Sono invece da choc, i dati a consuntivo del 2021: centoundici miliardi di euro. Essi impressionano sia chi nutre fondate critiche sulla deriva dell’azzardo di massa, sotto le insegne dello Stato italiano; sia chi ricerca, al Ministero dell’Economia, un ’gettito’ per l’erario proveniente da lotterie e scommesse.
Con il trasferimento verso l’online il Mef ricava infatti un magro risultato. Diciamolo in modo diretto: quasi a parità di flusso ’di cassa’, allo Stato sono pervenuti ben 4 (quattro) miliardi di euro in meno che nel 2019.
Con l’azzardo migrato online – da 36 a 67 miliardi in appena 24 mesi – la spartizione del margine (sinonimo di perdite dei cittadini) tra i concessionari e la pubblica amministrazione è in ragione di due a uno, ovvero il banco dei casinò trattiene due terzi delle perdite (circa 2 miliardi di euro) e lascia all’Erario una mancia di 950 milioni. In termini relativi, meno – molto meno – di quanto i clienti dei casinò regalano ai croupier, al termine di una nottata al tavolo verde.
Com’è possibile? La spiegazione va ricercata osservando due fattori: la tecnologia e la dipendenza patologica da gioco d’azzardo. Con le reti informatiche, vengono tagliati tutti i passaggi di una filiera (dal giocatore al banco) e le frequenze delle puntate via via raggiungono quelle delle armi subsoniche.
Si sta incollati al compu-ter, al tablet o allo smartphone per ore e ore. L’algoritmo – cioè l’organizzazione dei programmi dei casinò virtuali – prevede che in media si perda tutto il borsellino iniziale dopo 20 puntate. Piccole somme, e goccia dopo goccia si lascia quel poco o quel tanto che si è depositato nel ’conto di gioco’. L’organizzazione industriale dell’azzardo con modestissime spese – un server, un team di programmatori, un pugno di addetti ai call center e a rispondere alle mail – ricava somme elevate da un flusso ’lordo’ di denaro strepitoso. Tralasciamo (per ora) dei corollari: la componente di riciclaggio, le ripuliture di denaro sporco con le scommesse ( in primis, con quelle tra privati). E osserviamo come questa migrazione è stata possibile, e le conseguenze che si profilano.

────────────────────────────────────────

◆ **Attività richieste**:
• a. Elenca le voci che il testo sull'azzardo online indica come «modestissime spese» dell'organizzazione industriale dell'azzardo.
• b. Prosegui il testo sull'azzardo online a partire dall'ultima frase riportata.
I record costituiscono un materiale distinto dal testo.

Record archiviati
────────────────────────────────────────

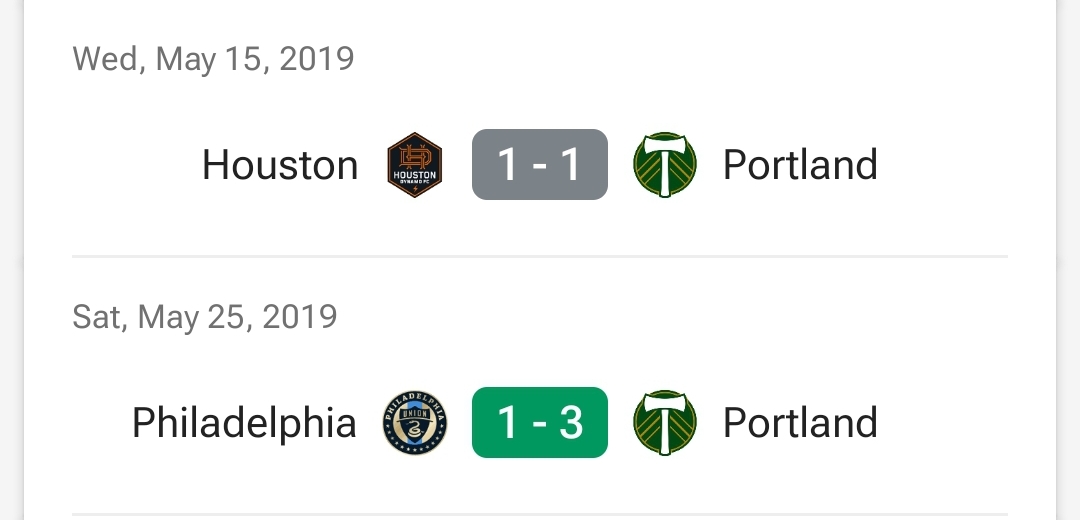Screen dimensions: 1080x520
Task: Select the Houston team name
Action: pyautogui.click(x=280, y=165)
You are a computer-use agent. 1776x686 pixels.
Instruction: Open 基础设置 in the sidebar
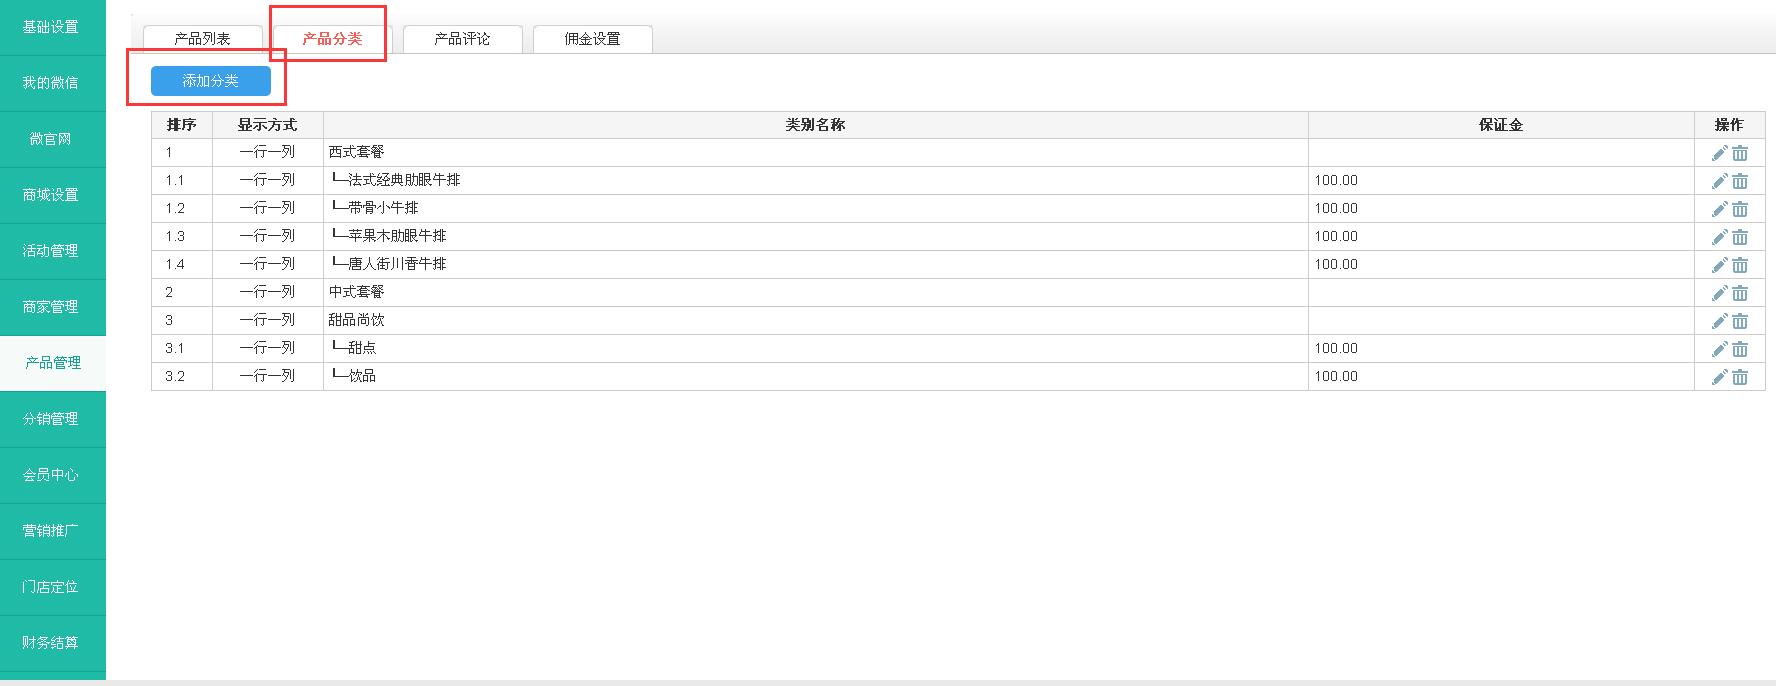[51, 27]
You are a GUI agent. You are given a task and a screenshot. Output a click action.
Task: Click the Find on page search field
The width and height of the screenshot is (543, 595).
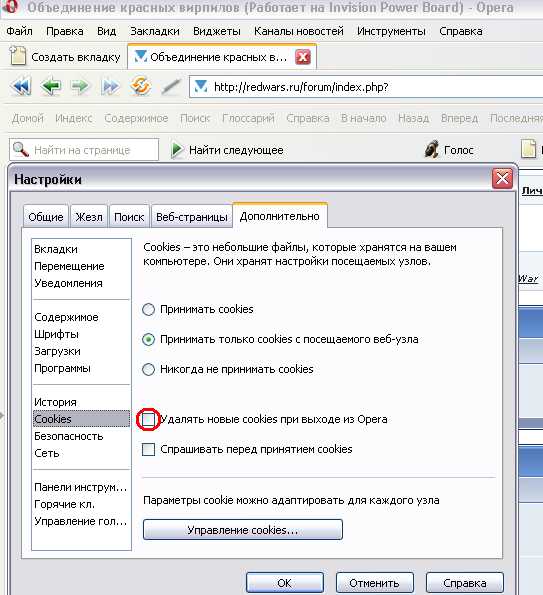click(84, 150)
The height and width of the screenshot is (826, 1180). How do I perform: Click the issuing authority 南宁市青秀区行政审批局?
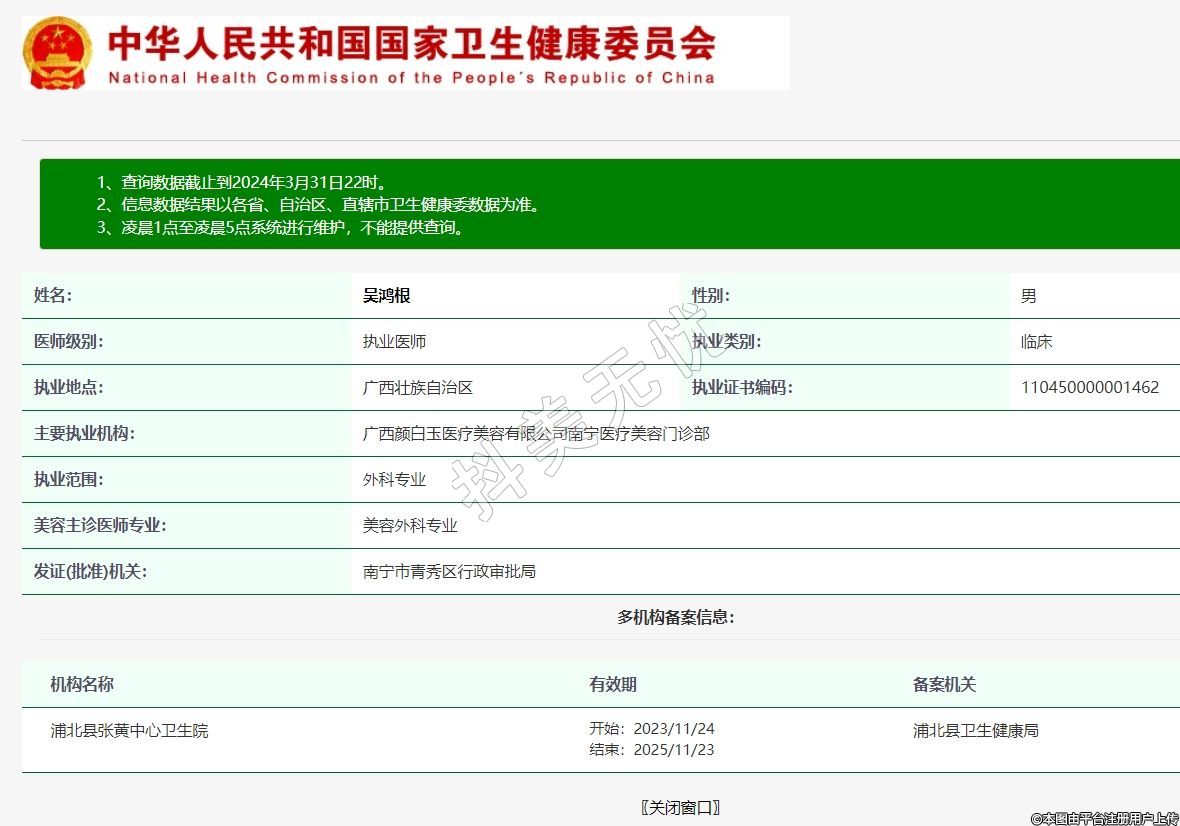click(x=449, y=572)
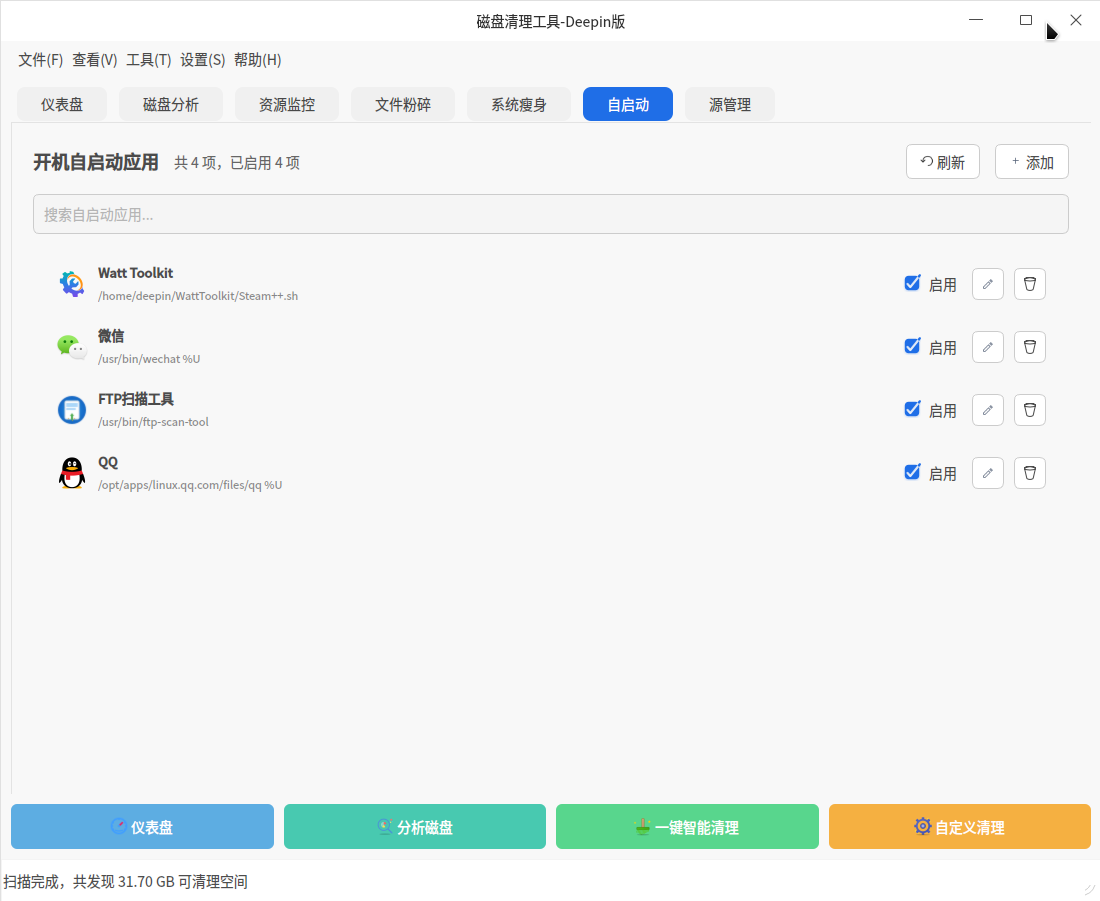Click the QQ penguin icon
This screenshot has width=1100, height=901.
[x=72, y=473]
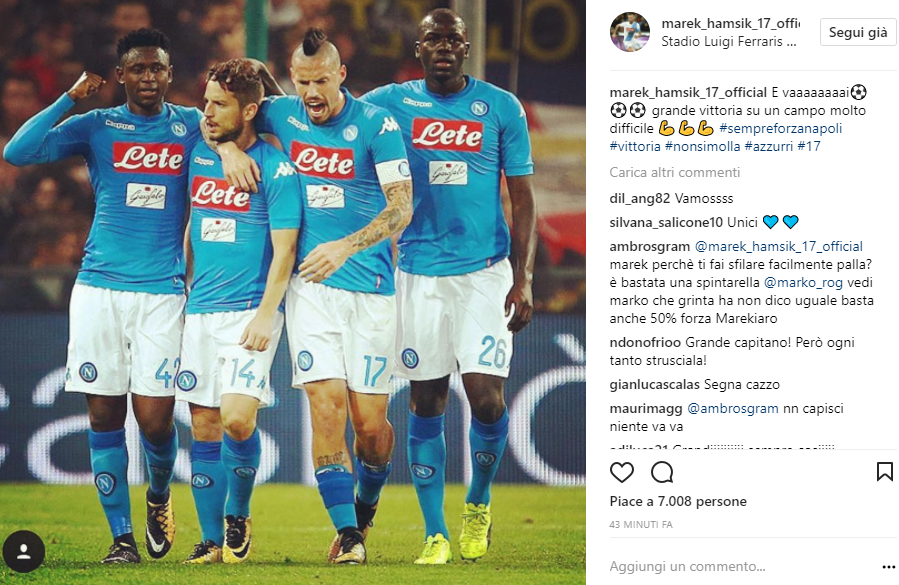The width and height of the screenshot is (899, 585).
Task: Open silvana_salicone10 commenter profile
Action: click(666, 223)
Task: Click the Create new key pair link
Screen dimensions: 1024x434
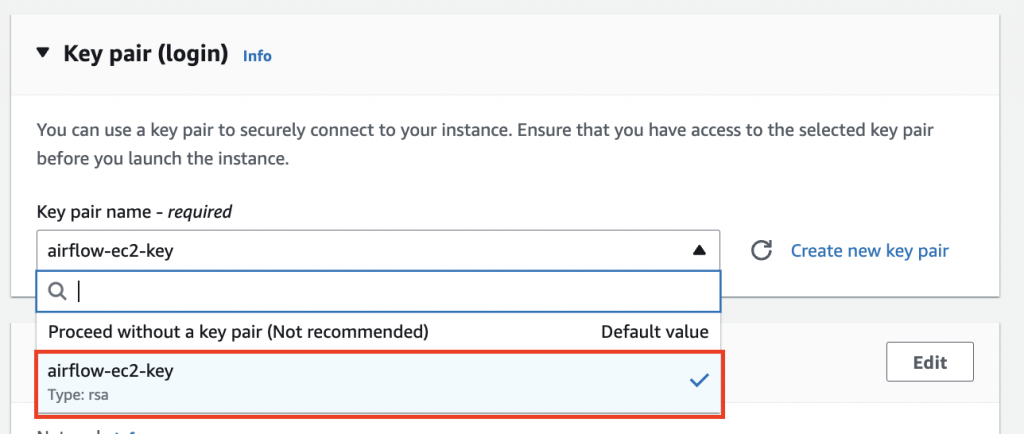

────────────────────────────────────────

◆ **Soluzioni degli esercizi**:
• a. Un server, un team di programmatori, un pugno di addetti ai call center e a rispondere alle mail.

• b.
Il gioco d’azzardo di massa online è il risultato di una combinazione inquietante. Da un lato si è formata una popolazione abitudinaria, con una componente di un milione e mezzo di azzardopatici (dai dati dell’Istituto superiore di Sanità). Dopo venti anni di pratiche di slot machine e lotterie ’sotto casa’, cronicizzatasi l’abitudine e contratta la dipendenza, si è formata la base di massa per l’esperienza nel cyberspazio. Dall’altro lato nei due anni della pandemia, milioni di persone si sono alfabetizzate all’uso dei canali digitali. L’uso di App e di portali online è divenuto alla portata anche di persone anziane e di altri individui con scarsa dimestichezza agli strumenti informatici. L’azzardo online è divenuto di facile accesso. È un’esperienza ’a bassa soglia’. Non è penalizzato da alcuna sorta di inibizione.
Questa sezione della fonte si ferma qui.